> MATERIAL FOR THE TASK

"""

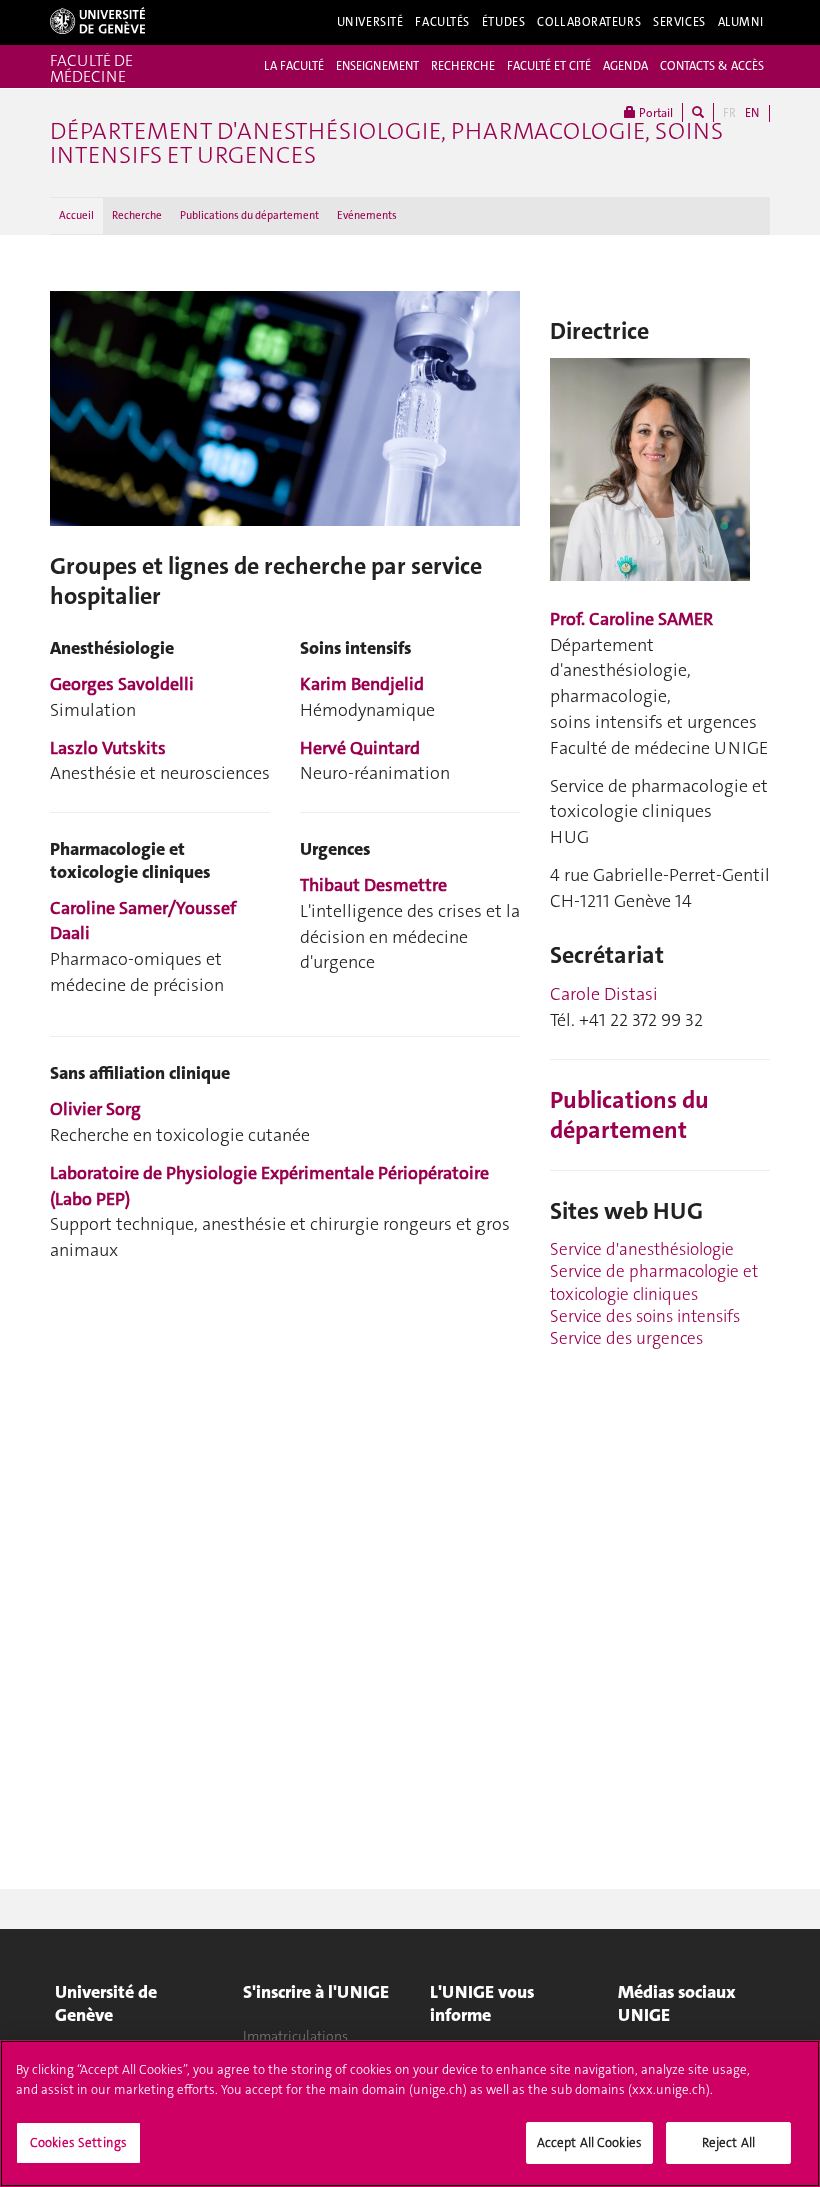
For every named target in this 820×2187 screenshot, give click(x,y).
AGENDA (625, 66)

"""
"""

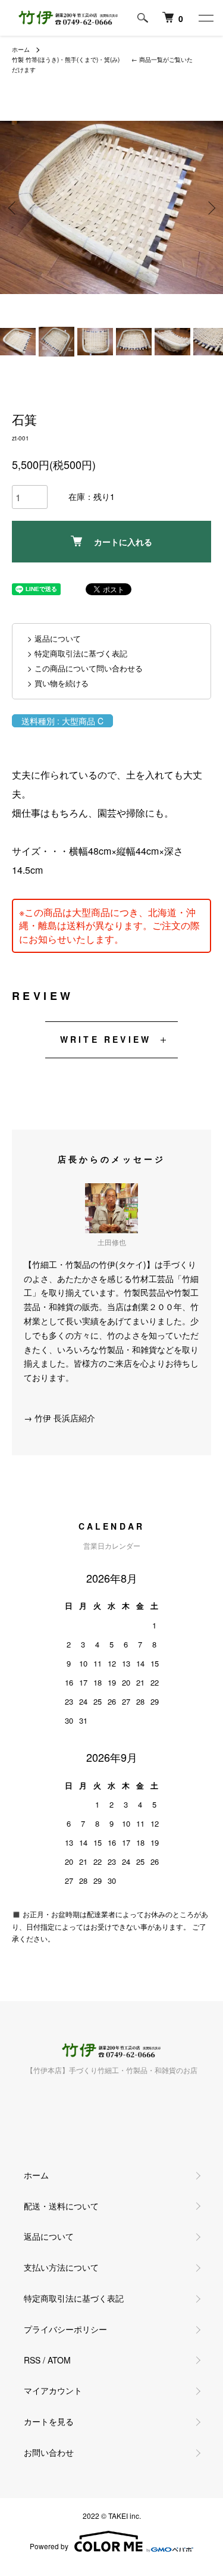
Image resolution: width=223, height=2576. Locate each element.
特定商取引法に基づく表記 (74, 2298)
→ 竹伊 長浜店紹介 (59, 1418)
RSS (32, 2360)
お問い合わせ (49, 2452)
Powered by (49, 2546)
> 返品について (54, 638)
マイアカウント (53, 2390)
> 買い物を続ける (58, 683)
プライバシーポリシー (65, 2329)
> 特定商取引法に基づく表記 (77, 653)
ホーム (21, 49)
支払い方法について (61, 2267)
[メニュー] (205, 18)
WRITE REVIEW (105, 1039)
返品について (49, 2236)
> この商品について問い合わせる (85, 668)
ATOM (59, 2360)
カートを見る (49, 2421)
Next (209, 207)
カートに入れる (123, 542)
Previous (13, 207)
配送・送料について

"""

> PROBLEM TO WORK ON
In the data above, find the line that contains "For every named" and the line that contains "AGENDA (625, 66)". Repeat exactly those lines and every line between them, and only those.

> EXPECTED ANSWER
For every named target in this 820×2187 screenshot, give click(x,y).
AGENDA (625, 66)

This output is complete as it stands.